Some economists — and eminent ones, too — certainly believe that any money likely to be spent on reducing carbon dioxide emissions would be better spent — at least at present and the foreseeable future — on other matters, such as raising the educational standards of all countries.
My own view is that senior administrators in both America and China probably believe that anthropogenic carbon dioxide is making some contribution to global warming even if there are other more fundamental but as yet unknown climatological changes taking place. Furthermore, that there are insufficient energy and other resources in the world that will allow anything more than a fraction of the world population to even approximate to the way of life of, say, half of Americans, half of Western Europeans, most of the Japanese and the middle-class in the coastline provinces of China now enjoy.
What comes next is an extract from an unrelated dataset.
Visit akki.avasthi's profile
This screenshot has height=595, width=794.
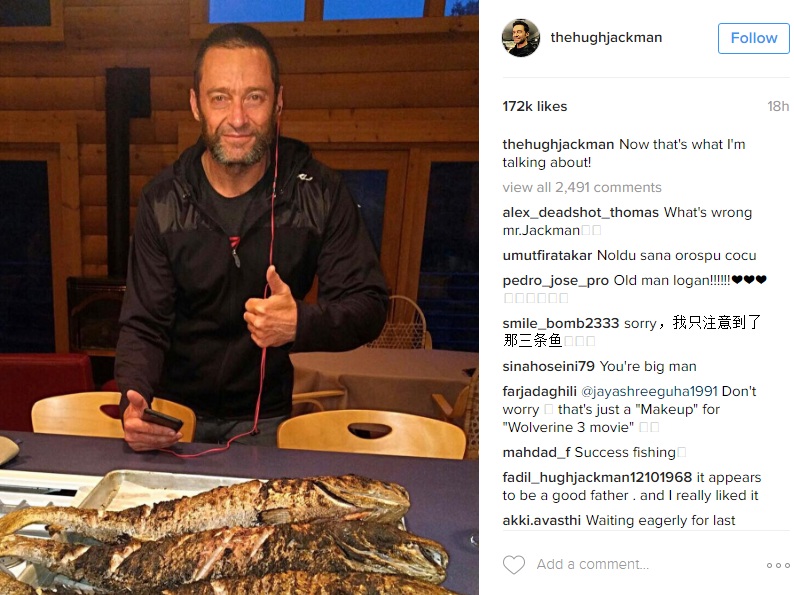tap(541, 521)
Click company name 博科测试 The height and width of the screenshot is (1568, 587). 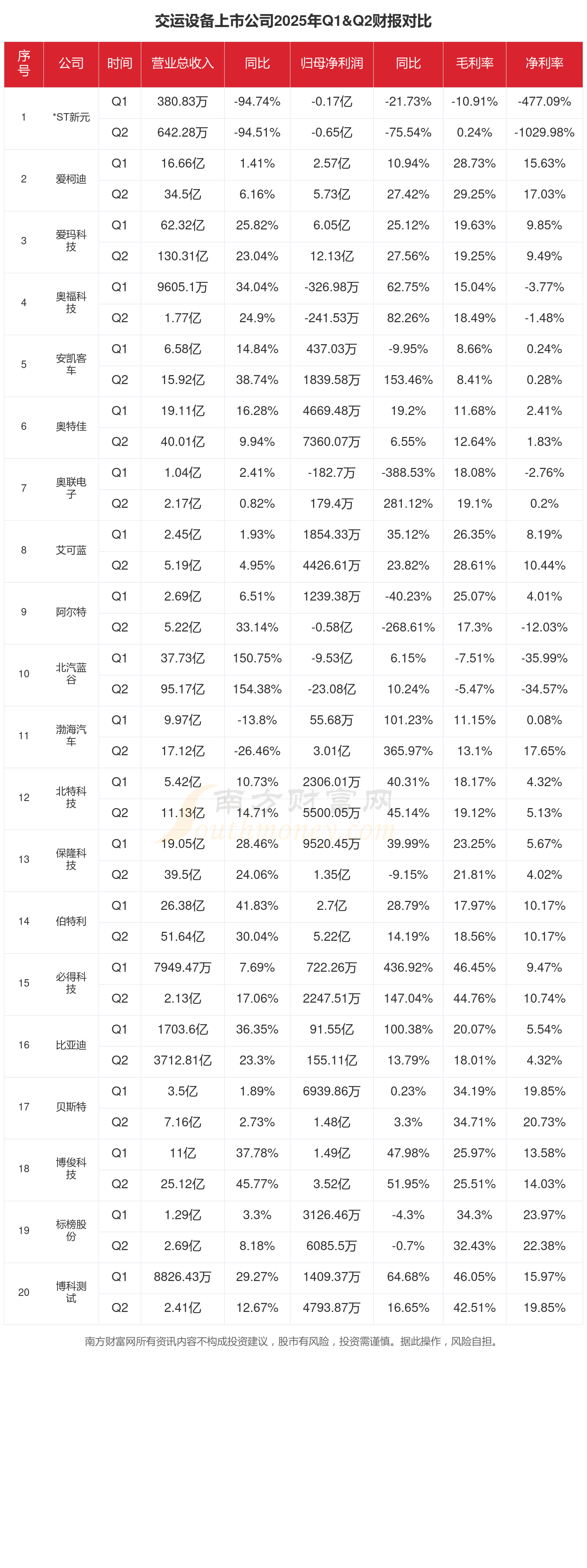71,1292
All this is quite apart from global warming. Whether this continues or not, the world has already reached its maximum of food production due to freshwater constraints. Furthermore, as noted in a recent Sapientia posting, there is strong evidence from several research groups that there are sufficient minority metal resources of a crucial nature — such as uranium or germanium — to take all the countries of the world into the advanced technologies and the way of life that some in the West (and the coastline of China) already enjoy.